The lesson? Let his coaches coach. When he was given the LSU opportunity, he made it clear he wants each assistant coach to be able to do their job without being micromanaged from above.
An example came when the offensive line started suffering injuries and Orgeron would take questions from the media about who might play in place of injured players like tackle Toby Weathersby. Each time, he would concede to offensive line coach Jeff Grimes.
“I’m going to let him manage his position,” Orgeron would say.
It’s a theme now. He’s here to provide big-picture guidance. Within those general guidelines, coaches are free to run with it how they see fit.
“We’ll talk before the game, what we want to do, how we want to open up the game, the places we want to run, just a certain style,” he said of his current relationship with offensive coordinator Steve Ensminger. “But the nuts and bolts of it, I let the offensive staff do.”
He doesn’t try to coach an entire team like a defensive line coach
When he was at Ole Miss, he brought a mentality that worked for him as a defensive line coach at Miami but didn’t necessarily translate to being a head coach.
“Listen. When you’re coaching Warren Sapp at 28, 29 years old, you’re not just going to walk in there with a tie and just say read stuff from a book. I mean, it ain’t going to happen that way.”

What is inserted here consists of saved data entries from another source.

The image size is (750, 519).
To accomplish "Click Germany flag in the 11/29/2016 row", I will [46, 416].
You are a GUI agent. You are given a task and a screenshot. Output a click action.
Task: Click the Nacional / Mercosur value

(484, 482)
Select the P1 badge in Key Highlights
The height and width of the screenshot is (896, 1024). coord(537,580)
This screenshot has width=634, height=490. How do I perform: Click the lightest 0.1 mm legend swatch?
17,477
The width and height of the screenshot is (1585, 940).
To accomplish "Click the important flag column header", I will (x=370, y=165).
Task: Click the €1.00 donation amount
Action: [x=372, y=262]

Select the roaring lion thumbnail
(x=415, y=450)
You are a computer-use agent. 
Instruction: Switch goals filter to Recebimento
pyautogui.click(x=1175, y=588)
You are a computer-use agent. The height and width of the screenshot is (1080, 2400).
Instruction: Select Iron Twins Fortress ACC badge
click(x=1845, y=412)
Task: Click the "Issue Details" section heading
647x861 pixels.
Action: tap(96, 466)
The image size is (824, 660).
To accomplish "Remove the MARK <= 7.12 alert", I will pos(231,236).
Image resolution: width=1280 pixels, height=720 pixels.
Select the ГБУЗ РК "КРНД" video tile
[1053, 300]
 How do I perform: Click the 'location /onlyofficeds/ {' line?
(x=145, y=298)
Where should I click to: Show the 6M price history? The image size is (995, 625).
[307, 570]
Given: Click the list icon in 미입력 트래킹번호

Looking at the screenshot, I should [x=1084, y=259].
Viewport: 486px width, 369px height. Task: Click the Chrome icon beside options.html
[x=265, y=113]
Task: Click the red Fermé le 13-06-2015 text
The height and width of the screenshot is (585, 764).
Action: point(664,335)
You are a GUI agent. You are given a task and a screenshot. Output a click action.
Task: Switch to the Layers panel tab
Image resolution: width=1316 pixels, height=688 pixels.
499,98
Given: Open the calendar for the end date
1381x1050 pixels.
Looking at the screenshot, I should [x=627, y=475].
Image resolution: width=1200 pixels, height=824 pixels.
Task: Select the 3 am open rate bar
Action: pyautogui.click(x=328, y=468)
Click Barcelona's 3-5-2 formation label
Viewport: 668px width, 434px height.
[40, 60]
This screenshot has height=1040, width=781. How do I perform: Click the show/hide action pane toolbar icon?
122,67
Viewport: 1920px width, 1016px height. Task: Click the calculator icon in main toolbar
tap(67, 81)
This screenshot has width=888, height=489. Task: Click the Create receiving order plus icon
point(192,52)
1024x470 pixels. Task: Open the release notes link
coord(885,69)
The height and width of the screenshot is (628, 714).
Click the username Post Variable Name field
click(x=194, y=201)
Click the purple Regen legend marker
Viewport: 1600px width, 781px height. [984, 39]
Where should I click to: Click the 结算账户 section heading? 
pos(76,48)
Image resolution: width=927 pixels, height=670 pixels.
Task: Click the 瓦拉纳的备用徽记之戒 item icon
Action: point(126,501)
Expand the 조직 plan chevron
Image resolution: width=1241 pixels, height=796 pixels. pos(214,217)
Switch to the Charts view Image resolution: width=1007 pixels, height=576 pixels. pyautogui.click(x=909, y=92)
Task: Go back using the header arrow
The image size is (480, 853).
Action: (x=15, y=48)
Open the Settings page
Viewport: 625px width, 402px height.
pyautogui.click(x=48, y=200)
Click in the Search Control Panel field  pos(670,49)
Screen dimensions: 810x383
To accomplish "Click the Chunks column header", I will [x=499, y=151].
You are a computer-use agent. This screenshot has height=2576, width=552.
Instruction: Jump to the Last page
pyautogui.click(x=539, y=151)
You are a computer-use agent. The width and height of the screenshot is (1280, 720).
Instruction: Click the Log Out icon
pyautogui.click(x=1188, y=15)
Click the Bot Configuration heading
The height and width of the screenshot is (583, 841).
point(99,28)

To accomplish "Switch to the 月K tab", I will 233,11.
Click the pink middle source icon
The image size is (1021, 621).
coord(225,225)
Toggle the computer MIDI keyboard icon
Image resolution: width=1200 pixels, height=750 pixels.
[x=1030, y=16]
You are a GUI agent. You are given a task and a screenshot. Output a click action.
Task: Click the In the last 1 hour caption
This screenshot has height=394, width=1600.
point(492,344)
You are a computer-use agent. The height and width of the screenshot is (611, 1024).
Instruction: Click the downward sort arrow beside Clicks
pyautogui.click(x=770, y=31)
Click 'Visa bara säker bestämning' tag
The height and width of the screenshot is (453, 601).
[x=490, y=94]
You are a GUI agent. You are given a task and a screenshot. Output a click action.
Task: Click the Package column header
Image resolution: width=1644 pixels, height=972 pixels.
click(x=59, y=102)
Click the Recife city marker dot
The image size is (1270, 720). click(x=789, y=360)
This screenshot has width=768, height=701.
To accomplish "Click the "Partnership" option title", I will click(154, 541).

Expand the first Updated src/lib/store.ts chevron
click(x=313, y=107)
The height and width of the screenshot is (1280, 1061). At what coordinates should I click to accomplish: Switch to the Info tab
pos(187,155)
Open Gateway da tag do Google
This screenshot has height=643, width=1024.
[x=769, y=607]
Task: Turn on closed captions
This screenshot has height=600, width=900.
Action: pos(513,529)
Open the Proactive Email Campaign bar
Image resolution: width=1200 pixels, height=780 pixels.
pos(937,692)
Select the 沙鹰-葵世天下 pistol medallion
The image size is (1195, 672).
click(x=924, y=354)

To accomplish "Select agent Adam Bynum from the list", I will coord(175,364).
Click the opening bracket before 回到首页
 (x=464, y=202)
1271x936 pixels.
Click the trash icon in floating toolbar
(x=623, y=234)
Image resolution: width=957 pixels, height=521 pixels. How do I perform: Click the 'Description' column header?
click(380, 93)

So he’d physically challenge his players. If that meant ripping his shirt off and getting down into a 3-point stance and daring them to come at him, he’d do it.
At Ole Miss as head coach? That didn’t come across so well.
“So those techniques that I used to create some of the best defensive lines in the country did not work as a head coach,” he admits. “But they were applauded of a defensive line coach. So I had to get out of that mode and get more into the head coach and delegate and not be the hard butt on the staff.”
He makes it fun for players
One thing he learned from Pete Carroll at USC following his Ole Miss stint was that this was a player’s game.
“You have to treat ’em like your own sons,” he says.
He admits he didn’t do that at Ole Miss. He was more likely to challenge them than to reward them.
Now, he has a practice schedule designed to give players something to look forward to daily — “Tell the Truth Mondays” lead to “Competition Tuesdays” and on down the line.
The idea? Keep the players engaged and enjoying every minute of the experience.
Perhaps this should be the first change on the list because it’s the foundation for all the rest.
Facing the failure of a 10-25 tenure as a head coach made Orgeron a little more introspective and a little bit more human. That’s something that doesn’t necessarily happen to big, gregarious former all-conference college linemen who were once fast-tracked through their coaching career.
Yet, that’s what has happened to Orgeron. He has had successes in his career and disappointments. It’s left him with a different perspective of things.
He knows he’s fortunate for the opportunities he gets. He also knows nothing is guaranteed, and he’s OK with that.
“Take the future aside, whatever is going to happen is going to happen,” he said at his introductory press conference. “Let the chips fall where they may. We’re going to come together one team, one heartbeat, take it one game at a time.”